Teaching Your Kids About Money

Written by Karen Bryan

The mutual society Shepherds Friendly has produced the ‘Parent’s Guide to Teaching Children About Money‘ infographic.

In my opinion, it’s crucial that parents give their kids a good grounding in money management. It doesn’t appear that this is always happening, as according to Shepherd Friendly’s research only 25% of parents regularly discuss savings and the importance of money with their children. Roughly the same percentage (25%) of parents rarely, or never, discuss the topic with their kids.


Shepherds Friendly suggest an age based approach to discussing money with your children.

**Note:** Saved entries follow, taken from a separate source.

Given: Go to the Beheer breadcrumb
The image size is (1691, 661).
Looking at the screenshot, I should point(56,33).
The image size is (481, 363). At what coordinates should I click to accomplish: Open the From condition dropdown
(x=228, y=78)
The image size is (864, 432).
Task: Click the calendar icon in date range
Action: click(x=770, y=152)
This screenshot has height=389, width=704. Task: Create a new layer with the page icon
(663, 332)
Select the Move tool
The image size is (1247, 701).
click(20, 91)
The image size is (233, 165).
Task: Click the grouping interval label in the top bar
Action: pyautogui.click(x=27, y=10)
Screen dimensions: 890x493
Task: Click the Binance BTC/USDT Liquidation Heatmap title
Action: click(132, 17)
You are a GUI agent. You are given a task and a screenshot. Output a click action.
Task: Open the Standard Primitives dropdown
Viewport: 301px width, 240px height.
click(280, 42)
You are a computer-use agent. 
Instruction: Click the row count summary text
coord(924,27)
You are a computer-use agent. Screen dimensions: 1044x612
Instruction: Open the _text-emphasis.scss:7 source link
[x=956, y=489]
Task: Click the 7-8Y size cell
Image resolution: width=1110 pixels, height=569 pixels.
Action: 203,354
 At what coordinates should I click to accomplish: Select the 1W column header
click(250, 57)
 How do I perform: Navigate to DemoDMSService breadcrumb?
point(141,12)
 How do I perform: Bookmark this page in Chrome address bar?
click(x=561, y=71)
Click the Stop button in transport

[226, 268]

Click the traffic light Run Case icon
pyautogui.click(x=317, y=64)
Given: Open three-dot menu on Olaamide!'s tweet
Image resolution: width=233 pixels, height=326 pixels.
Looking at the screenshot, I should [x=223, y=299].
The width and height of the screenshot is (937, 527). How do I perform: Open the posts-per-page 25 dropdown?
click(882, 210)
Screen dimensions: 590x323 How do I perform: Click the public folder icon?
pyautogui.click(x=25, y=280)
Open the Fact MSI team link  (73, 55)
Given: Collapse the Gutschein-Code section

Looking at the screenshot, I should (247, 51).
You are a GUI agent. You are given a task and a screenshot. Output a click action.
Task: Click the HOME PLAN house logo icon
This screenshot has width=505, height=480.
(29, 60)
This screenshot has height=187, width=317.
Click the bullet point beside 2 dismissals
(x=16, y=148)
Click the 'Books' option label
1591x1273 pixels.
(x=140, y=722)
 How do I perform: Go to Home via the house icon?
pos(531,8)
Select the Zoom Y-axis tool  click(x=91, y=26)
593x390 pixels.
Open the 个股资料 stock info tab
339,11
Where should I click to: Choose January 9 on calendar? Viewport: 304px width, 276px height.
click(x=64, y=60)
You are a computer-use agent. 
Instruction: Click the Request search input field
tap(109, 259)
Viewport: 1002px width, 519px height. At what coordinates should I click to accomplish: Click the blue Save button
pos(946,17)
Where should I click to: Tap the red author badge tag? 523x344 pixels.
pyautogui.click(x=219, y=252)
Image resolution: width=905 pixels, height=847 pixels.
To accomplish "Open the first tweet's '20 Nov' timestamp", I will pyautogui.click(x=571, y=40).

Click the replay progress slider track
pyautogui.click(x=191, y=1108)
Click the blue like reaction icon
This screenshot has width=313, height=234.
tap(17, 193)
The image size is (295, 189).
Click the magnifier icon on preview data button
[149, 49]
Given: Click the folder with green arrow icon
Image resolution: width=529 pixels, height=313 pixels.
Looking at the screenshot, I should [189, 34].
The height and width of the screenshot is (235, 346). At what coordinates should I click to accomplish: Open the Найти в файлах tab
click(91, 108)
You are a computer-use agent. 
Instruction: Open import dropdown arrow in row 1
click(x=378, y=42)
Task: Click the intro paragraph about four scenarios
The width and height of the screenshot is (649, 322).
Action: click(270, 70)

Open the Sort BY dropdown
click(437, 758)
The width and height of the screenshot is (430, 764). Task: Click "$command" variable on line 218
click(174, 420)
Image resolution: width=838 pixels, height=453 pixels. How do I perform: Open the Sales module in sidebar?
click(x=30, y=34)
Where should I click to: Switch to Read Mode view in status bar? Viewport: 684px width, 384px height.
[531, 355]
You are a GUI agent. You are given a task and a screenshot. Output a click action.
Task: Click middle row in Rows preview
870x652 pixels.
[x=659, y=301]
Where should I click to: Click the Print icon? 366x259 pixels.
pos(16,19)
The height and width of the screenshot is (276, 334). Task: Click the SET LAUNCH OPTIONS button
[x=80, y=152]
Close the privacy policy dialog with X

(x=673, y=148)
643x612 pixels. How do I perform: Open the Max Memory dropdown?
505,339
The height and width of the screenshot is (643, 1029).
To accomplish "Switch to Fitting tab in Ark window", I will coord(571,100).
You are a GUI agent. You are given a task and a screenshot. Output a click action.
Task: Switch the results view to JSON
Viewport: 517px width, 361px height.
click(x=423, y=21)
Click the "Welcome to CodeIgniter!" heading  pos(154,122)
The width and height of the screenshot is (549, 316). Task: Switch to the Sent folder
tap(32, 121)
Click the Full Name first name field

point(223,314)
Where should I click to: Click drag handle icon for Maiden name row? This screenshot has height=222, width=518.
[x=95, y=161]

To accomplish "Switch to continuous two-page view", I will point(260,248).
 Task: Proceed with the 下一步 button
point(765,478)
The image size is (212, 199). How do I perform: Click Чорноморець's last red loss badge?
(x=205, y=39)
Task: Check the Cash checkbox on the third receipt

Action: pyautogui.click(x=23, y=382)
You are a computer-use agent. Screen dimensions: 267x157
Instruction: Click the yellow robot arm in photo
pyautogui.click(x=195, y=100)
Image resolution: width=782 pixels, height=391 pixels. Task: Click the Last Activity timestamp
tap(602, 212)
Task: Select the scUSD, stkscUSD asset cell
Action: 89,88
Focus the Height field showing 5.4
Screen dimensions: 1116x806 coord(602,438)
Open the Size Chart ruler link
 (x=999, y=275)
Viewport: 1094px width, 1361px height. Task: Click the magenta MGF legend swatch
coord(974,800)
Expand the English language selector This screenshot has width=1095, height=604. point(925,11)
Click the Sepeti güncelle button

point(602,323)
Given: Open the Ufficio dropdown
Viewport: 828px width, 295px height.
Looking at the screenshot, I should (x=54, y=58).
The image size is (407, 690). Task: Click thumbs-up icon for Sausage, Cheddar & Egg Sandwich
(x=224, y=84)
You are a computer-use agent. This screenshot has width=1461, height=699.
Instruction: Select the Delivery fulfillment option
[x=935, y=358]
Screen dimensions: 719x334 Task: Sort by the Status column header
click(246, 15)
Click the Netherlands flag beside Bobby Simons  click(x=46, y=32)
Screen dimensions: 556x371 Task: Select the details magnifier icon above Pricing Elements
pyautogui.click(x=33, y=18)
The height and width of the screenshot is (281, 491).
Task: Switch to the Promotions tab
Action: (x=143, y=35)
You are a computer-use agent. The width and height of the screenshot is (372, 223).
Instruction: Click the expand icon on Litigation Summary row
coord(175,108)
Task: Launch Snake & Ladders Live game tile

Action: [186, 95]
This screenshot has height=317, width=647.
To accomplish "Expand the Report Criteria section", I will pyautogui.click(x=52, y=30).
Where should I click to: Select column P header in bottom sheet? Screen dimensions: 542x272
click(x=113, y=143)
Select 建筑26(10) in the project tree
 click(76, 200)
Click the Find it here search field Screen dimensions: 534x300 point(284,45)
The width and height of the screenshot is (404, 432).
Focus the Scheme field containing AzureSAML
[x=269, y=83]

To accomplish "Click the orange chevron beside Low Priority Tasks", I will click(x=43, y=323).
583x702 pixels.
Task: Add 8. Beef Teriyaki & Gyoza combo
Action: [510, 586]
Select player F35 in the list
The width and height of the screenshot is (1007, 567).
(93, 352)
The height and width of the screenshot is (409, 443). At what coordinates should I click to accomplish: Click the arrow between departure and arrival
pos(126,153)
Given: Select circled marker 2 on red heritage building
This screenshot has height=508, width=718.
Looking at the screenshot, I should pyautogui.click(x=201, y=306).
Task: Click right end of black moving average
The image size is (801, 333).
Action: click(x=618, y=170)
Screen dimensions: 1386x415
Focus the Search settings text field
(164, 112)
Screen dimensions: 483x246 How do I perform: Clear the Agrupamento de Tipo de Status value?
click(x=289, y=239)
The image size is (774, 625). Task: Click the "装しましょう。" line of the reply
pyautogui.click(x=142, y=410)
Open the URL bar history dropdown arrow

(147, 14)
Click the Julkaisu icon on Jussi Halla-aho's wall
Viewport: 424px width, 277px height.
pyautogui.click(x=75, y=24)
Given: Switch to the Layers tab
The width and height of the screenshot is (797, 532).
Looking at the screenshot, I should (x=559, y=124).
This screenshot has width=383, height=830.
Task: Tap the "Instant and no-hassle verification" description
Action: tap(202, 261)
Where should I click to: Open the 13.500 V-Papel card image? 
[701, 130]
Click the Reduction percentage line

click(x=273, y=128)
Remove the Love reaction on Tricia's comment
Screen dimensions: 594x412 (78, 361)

They recommend starting financial education from the age of three. I agree that it’s best to start young and introduce the topic in a relaxed and natural way. Parents can do this by giving their child some pocket money, perhaps in exchange for the child doing some chores. Then the child can choose how to spend their pocket money. Hopefully, the child will start to grasp the need to earn in order to have spending money, and to then make decisions on how to spend their cash.  If they would like to buy something which costs more than their weekly pocket money, they will realise that they need to save up.

Once kids are older, from around the age of 10, the importance of getting the most from their money should be emphasised. This could be researching the lowest price on something that they want to buy or the savings account paying the highest rate of interest. Parents can explain the effect of compound interest, the different types of savings and investment plans and the benefits of long-term saving. The child could have two different savings accounts, one for short-term and one for longer-term savings.

It’s also important for young people to grasp the necessity of having a budget.  One way of doing this could be to explain your household budget to them. You could even get them involved e.g. by finding the cheapest gas and energy supplier.

Parents can explain how mortgages work to older teenagers, from around the age of 17. Although, to a young person, buying a home may seem something to do in the distant future, starting to save towards a deposit for a house, will mean that they will be able to get the best mortgage deals, and will pay less interest over the lifetime of the mortgage.

It’s also useful for parents to discuss credit with older kids. If their child wanted to buy a car, the young person might take out finance to fund the purchase. So it’d be important to find the best finance deal. Parents can also highlight the danger of spending sprees if the young person has a credit card. Although parents might prefer their kids not to take out any form of credit, it can be useful to build up a good credit history, enabling access to deals such as zero interest on credit cards.

To me it’s all about getting kids to realise that money is a tool and that they need to understand how to make it work to give them the things that they want in life.